Start of Raw data
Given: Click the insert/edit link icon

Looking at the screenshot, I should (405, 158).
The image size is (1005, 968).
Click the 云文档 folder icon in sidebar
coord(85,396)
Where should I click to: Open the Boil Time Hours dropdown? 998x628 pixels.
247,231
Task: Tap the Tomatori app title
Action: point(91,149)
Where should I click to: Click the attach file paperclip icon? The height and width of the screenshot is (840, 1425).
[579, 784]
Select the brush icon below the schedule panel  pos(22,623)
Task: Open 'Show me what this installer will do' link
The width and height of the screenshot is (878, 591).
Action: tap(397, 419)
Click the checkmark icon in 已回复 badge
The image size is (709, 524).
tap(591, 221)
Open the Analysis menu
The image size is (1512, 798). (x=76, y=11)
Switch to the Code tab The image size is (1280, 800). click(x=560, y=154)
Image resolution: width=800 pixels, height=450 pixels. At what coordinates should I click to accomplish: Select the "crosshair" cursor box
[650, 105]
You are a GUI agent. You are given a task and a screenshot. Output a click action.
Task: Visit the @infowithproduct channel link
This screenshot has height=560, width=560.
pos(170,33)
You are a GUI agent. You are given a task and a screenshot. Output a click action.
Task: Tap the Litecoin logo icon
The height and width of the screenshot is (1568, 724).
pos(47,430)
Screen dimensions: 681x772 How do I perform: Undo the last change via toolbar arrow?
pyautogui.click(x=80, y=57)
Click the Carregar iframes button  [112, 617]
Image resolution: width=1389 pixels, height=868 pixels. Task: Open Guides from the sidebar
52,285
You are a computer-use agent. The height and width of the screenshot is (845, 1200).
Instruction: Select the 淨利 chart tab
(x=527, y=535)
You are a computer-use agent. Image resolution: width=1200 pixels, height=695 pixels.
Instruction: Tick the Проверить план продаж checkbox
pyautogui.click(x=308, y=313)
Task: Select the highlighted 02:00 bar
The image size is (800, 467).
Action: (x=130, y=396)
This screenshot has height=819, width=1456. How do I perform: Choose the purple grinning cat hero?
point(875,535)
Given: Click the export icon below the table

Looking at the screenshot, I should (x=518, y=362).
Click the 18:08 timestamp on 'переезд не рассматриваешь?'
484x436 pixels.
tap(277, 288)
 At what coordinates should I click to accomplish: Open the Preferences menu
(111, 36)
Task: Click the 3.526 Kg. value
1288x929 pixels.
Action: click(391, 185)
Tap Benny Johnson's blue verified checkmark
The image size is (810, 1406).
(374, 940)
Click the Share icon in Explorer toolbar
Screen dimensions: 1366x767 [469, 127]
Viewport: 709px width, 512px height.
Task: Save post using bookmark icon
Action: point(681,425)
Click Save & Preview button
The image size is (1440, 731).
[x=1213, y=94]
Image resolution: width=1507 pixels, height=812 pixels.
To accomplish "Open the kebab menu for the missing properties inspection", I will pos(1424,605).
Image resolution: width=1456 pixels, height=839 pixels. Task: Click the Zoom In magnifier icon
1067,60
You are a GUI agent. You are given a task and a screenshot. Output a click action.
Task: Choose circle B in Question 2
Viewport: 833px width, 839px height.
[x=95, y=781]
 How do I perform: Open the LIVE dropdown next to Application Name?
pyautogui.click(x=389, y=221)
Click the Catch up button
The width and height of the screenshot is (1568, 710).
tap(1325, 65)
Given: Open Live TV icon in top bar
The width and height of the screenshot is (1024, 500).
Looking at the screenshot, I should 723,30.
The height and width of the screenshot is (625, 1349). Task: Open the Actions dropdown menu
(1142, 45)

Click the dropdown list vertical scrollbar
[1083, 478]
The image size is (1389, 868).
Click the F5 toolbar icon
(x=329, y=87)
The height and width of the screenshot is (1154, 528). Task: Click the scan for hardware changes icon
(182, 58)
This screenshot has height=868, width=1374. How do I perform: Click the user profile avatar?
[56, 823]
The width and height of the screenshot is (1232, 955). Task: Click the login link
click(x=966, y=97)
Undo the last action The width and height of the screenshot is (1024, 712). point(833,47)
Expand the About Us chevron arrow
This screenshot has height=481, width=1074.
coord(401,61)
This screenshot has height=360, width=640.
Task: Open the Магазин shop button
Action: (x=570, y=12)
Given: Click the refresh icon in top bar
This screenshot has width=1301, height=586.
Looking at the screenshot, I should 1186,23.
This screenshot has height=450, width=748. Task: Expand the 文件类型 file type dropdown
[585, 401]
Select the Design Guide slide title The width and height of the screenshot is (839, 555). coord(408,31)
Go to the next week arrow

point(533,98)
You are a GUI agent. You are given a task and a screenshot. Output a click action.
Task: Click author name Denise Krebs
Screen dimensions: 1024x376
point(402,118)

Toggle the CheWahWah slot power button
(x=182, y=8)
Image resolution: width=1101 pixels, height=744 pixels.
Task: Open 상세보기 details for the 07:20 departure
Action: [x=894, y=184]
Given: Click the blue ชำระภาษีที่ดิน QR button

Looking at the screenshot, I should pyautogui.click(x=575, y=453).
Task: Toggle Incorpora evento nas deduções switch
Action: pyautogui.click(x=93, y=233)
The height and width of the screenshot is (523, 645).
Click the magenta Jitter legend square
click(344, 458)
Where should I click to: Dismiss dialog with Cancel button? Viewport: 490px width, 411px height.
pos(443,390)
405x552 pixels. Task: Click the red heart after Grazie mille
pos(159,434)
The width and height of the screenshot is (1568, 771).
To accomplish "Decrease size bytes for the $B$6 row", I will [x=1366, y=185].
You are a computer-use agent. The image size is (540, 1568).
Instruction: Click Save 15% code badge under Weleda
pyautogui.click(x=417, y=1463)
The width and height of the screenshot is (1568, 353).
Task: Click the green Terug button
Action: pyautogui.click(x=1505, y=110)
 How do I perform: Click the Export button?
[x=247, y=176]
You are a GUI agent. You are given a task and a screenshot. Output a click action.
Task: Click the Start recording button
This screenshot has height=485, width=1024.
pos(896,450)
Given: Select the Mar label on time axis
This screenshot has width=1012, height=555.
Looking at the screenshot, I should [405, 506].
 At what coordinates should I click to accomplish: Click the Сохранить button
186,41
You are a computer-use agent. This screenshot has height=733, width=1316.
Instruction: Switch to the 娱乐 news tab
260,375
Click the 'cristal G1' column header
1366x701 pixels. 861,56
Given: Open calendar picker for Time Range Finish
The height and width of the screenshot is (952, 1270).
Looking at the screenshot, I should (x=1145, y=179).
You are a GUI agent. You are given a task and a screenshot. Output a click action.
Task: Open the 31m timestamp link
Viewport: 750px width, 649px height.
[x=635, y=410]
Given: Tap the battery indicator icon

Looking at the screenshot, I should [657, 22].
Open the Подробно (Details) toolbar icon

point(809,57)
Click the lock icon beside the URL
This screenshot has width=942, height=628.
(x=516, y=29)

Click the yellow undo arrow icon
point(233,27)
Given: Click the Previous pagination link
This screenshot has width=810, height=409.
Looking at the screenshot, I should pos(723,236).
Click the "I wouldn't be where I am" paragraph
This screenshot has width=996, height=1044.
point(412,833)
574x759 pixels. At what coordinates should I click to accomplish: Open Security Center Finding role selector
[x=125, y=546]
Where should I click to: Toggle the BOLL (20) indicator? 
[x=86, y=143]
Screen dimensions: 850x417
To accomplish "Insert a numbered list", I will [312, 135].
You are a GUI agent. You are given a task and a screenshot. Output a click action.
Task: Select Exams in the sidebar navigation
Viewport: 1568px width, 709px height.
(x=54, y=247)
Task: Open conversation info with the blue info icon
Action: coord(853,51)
End of Raw data
• **Goal of the exercise**:
Exact copies of all the lines above are required.

• **Task answer**:
Given: Click the insert/edit link icon

Looking at the screenshot, I should (405, 158).
The image size is (1005, 968).
Click the 云文档 folder icon in sidebar
coord(85,396)
Where should I click to: Open the Boil Time Hours dropdown? 998x628 pixels.
247,231
Task: Tap the Tomatori app title
Action: point(91,149)
Where should I click to: Click the attach file paperclip icon? The height and width of the screenshot is (840, 1425).
[579, 784]
Select the brush icon below the schedule panel  pos(22,623)
Task: Open 'Show me what this installer will do' link
The width and height of the screenshot is (878, 591).
Action: tap(397, 419)
Click the checkmark icon in 已回复 badge
The image size is (709, 524).
tap(591, 221)
Open the Analysis menu
The image size is (1512, 798). (x=76, y=11)
Switch to the Code tab The image size is (1280, 800). click(x=560, y=154)
Image resolution: width=800 pixels, height=450 pixels. At what coordinates should I click to accomplish: Select the "crosshair" cursor box
[650, 105]
You are a GUI agent. You are given a task and a screenshot. Output a click action.
Task: Visit the @infowithproduct channel link
This screenshot has height=560, width=560.
pos(170,33)
You are a GUI agent. You are given a task and a screenshot. Output a click action.
Task: Tap the Litecoin logo icon
The height and width of the screenshot is (1568, 724).
pos(47,430)
Screen dimensions: 681x772 How do I perform: Undo the last change via toolbar arrow?
pyautogui.click(x=80, y=57)
Click the Carregar iframes button  [112, 617]
Image resolution: width=1389 pixels, height=868 pixels. Task: Open Guides from the sidebar
52,285
You are a computer-use agent. The height and width of the screenshot is (845, 1200).
Instruction: Select the 淨利 chart tab
(x=527, y=535)
You are a computer-use agent. Image resolution: width=1200 pixels, height=695 pixels.
Instruction: Tick the Проверить план продаж checkbox
pyautogui.click(x=308, y=313)
Task: Select the highlighted 02:00 bar
The image size is (800, 467).
Action: (x=130, y=396)
This screenshot has height=819, width=1456. How do I perform: Choose the purple grinning cat hero?
point(875,535)
Given: Click the export icon below the table

Looking at the screenshot, I should (x=518, y=362).
Click the 18:08 timestamp on 'переезд не рассматриваешь?'
484x436 pixels.
tap(277, 288)
 At what coordinates should I click to accomplish: Open the Preferences menu
(111, 36)
Task: Click the 3.526 Kg. value
1288x929 pixels.
Action: click(391, 185)
Tap Benny Johnson's blue verified checkmark
The image size is (810, 1406).
(374, 940)
Click the Share icon in Explorer toolbar
Screen dimensions: 1366x767 [469, 127]
Viewport: 709px width, 512px height.
Task: Save post using bookmark icon
Action: point(681,425)
Click Save & Preview button
The image size is (1440, 731).
[x=1213, y=94]
Image resolution: width=1507 pixels, height=812 pixels.
To accomplish "Open the kebab menu for the missing properties inspection", I will pos(1424,605).
Image resolution: width=1456 pixels, height=839 pixels. Task: Click the Zoom In magnifier icon
1067,60
You are a GUI agent. You are given a task and a screenshot. Output a click action.
Task: Choose circle B in Question 2
Viewport: 833px width, 839px height.
[x=95, y=781]
 How do I perform: Open the LIVE dropdown next to Application Name?
pyautogui.click(x=389, y=221)
Click the Catch up button
The width and height of the screenshot is (1568, 710).
tap(1325, 65)
Given: Open Live TV icon in top bar
The width and height of the screenshot is (1024, 500).
Looking at the screenshot, I should 723,30.
The height and width of the screenshot is (625, 1349). Task: Open the Actions dropdown menu
(1142, 45)

Click the dropdown list vertical scrollbar
[1083, 478]
The image size is (1389, 868).
Click the F5 toolbar icon
(x=329, y=87)
The height and width of the screenshot is (1154, 528). Task: Click the scan for hardware changes icon
(182, 58)
This screenshot has height=868, width=1374. How do I perform: Click the user profile avatar?
[56, 823]
The width and height of the screenshot is (1232, 955). Task: Click the login link
click(x=966, y=97)
Undo the last action The width and height of the screenshot is (1024, 712). point(833,47)
Expand the About Us chevron arrow
This screenshot has height=481, width=1074.
coord(401,61)
This screenshot has height=360, width=640.
Task: Open the Магазин shop button
Action: (x=570, y=12)
Given: Click the refresh icon in top bar
This screenshot has width=1301, height=586.
Looking at the screenshot, I should 1186,23.
This screenshot has height=450, width=748. Task: Expand the 文件类型 file type dropdown
[585, 401]
Select the Design Guide slide title The width and height of the screenshot is (839, 555). coord(408,31)
Go to the next week arrow

point(533,98)
You are a GUI agent. You are given a task and a screenshot. Output a click action.
Task: Click author name Denise Krebs
Screen dimensions: 1024x376
point(402,118)

Toggle the CheWahWah slot power button
(x=182, y=8)
Image resolution: width=1101 pixels, height=744 pixels.
Task: Open 상세보기 details for the 07:20 departure
Action: [x=894, y=184]
Given: Click the blue ชำระภาษีที่ดิน QR button

Looking at the screenshot, I should pyautogui.click(x=575, y=453).
Task: Toggle Incorpora evento nas deduções switch
Action: pyautogui.click(x=93, y=233)
The height and width of the screenshot is (523, 645).
Click the magenta Jitter legend square
click(344, 458)
Where should I click to: Dismiss dialog with Cancel button? Viewport: 490px width, 411px height.
pos(443,390)
405x552 pixels. Task: Click the red heart after Grazie mille
pos(159,434)
The width and height of the screenshot is (1568, 771).
To accomplish "Decrease size bytes for the $B$6 row", I will [x=1366, y=185].
You are a computer-use agent. The image size is (540, 1568).
Instruction: Click Save 15% code badge under Weleda
pyautogui.click(x=417, y=1463)
The width and height of the screenshot is (1568, 353).
Task: Click the green Terug button
Action: pyautogui.click(x=1505, y=110)
 How do I perform: Click the Export button?
[x=247, y=176]
You are a GUI agent. You are given a task and a screenshot. Output a click action.
Task: Click the Start recording button
This screenshot has height=485, width=1024.
pos(896,450)
Given: Select the Mar label on time axis
This screenshot has width=1012, height=555.
Looking at the screenshot, I should [405, 506].
 At what coordinates should I click to accomplish: Click the Сохранить button
186,41
You are a computer-use agent. This screenshot has height=733, width=1316.
Instruction: Switch to the 娱乐 news tab
260,375
Click the 'cristal G1' column header
1366x701 pixels. 861,56
Given: Open calendar picker for Time Range Finish
The height and width of the screenshot is (952, 1270).
Looking at the screenshot, I should (x=1145, y=179).
You are a GUI agent. You are given a task and a screenshot. Output a click action.
Task: Open the 31m timestamp link
Viewport: 750px width, 649px height.
[x=635, y=410]
Given: Tap the battery indicator icon

Looking at the screenshot, I should [657, 22].
Open the Подробно (Details) toolbar icon

point(809,57)
Click the lock icon beside the URL
This screenshot has width=942, height=628.
(x=516, y=29)

Click the yellow undo arrow icon
point(233,27)
Given: Click the Previous pagination link
This screenshot has width=810, height=409.
Looking at the screenshot, I should pos(723,236).
Click the "I wouldn't be where I am" paragraph
This screenshot has width=996, height=1044.
point(412,833)
574x759 pixels. At what coordinates should I click to accomplish: Open Security Center Finding role selector
[x=125, y=546]
Where should I click to: Toggle the BOLL (20) indicator? 
[x=86, y=143]
Screen dimensions: 850x417
To accomplish "Insert a numbered list", I will [312, 135].
You are a GUI agent. You are given a task and a screenshot. Output a click action.
Task: Select Exams in the sidebar navigation
Viewport: 1568px width, 709px height.
(x=54, y=247)
Task: Open conversation info with the blue info icon
Action: coord(853,51)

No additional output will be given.